-- start EXCERPT --
To determine the domain and range of the function \( P(A) \), we start with the relationship between power and current as described in the problem. The function given is:
\[ P(A) = 110 \times A \]
where \( A \) represents the current in amps, and \( P(A) \) represents the power in joules.
Part 1: Domain
The fuse trips at 20 amps, which means the motor cannot operate at or above this current. Therefore, the domain of the function is restricted to values of \( A \) that are between 0 amps and just below 20 amps. In interval notation, this is represented as:
\[ \text{Domain: } [0, 20) \]
Part 2: Range
To find the range of \( P(A) \), we need to determine the output values as \( A \) varies within its domain. When \( A = 0 \):
\[ P(0) = 110 \times 0 = 0 \text{ joules} \]
When \( A \) approaches 20 (but does not reach it):
\[ P(20) = 110 \times 20 = 2200 \text{ joules} \]
Thus, as \( A \) increases from 0 to just below 20, \( P(A) \) increases from 0 joules to just below 2200 joules. Therefore, the range of the function in interval notation is:
\[ \text{Range: } [0, 2200) \]
Final Response
- Domain: \([0, 20)\)
- Range: \([0, 2200)\)
-- end EXCERPT --
-- start INFORMATION SUPPLIED --
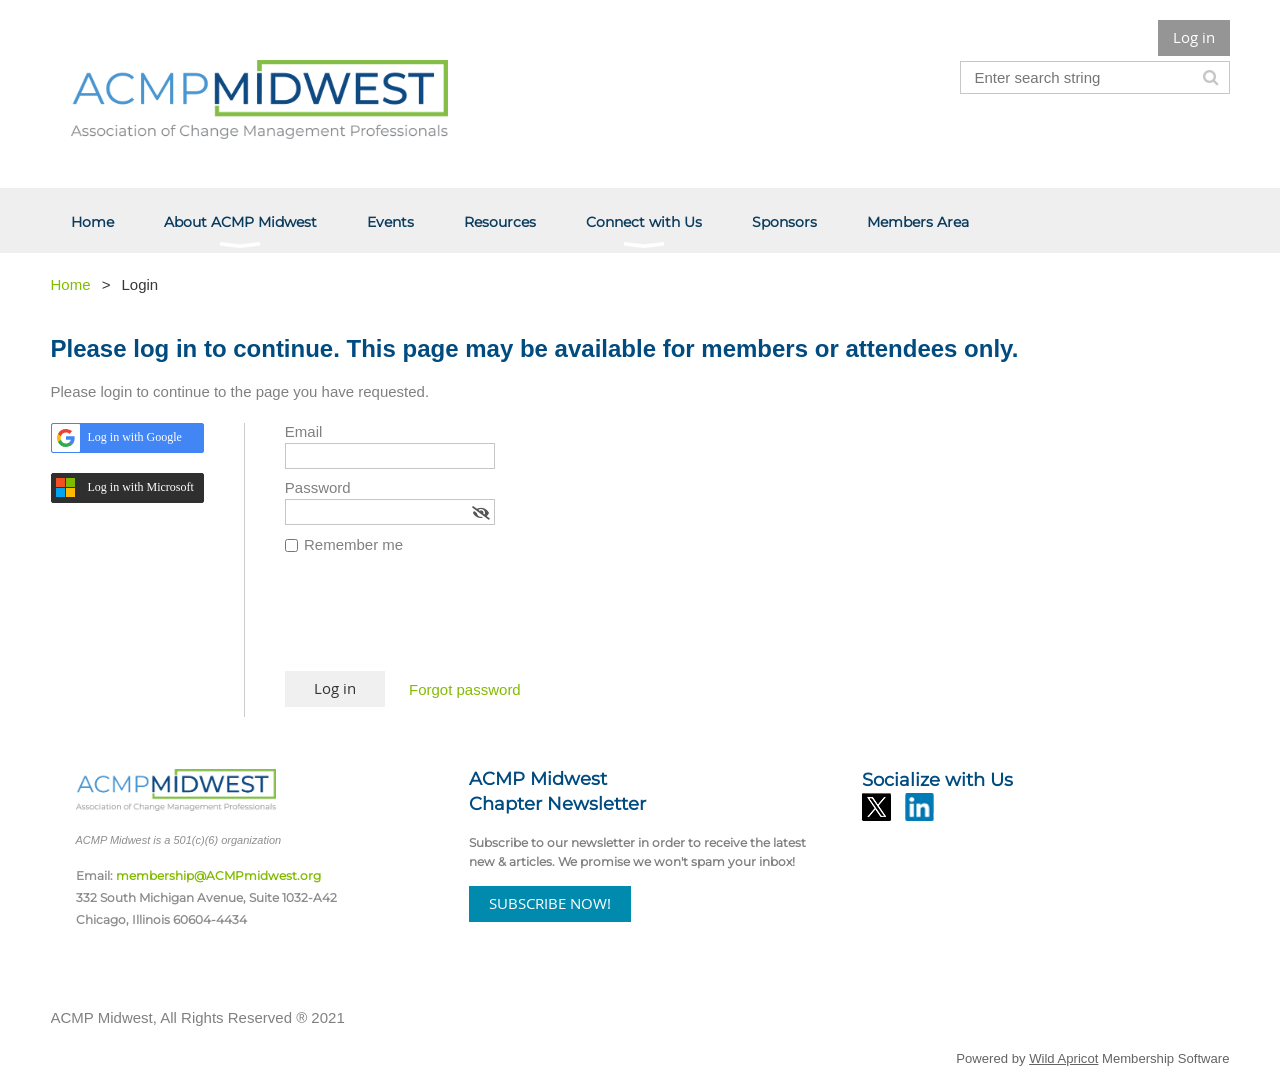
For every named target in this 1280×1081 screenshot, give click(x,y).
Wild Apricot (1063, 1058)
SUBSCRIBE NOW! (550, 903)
-- end INFORMATION SUPPLIED --
→ **JOB 1**: Reproduce the power function solution verbatim, from "Part 1: Domain" up to and including "Domain: \([0, 20)\)".
→ **JOB 2**: According to the power function solution, at what current does the fuse trip?

→ **EXPECTED ANSWER 1**:
Part 1: Domain
The fuse trips at 20 amps, which means the motor cannot operate at or above this current. Therefore, the domain of the function is restricted to values of \( A \) that are between 0 amps and just below 20 amps. In interval notation, this is represented as:
\[ \text{Domain: } [0, 20) \]
Part 2: Range
To find the range of \( P(A) \), we need to determine the output values as \( A \) varies within its domain. When \( A = 0 \):
\[ P(0) = 110 \times 0 = 0 \text{ joules} \]
When \( A \) approaches 20 (but does not reach it):
\[ P(20) = 110 \times 20 = 2200 \text{ joules} \]
Thus, as \( A \) increases from 0 to just below 20, \( P(A) \) increases from 0 joules to just below 2200 joules. Therefore, the range of the function in interval notation is:
\[ \text{Range: } [0, 2200) \]
Final Response
- Domain: \([0, 20)\)

→ **EXPECTED ANSWER 2**: 20 amps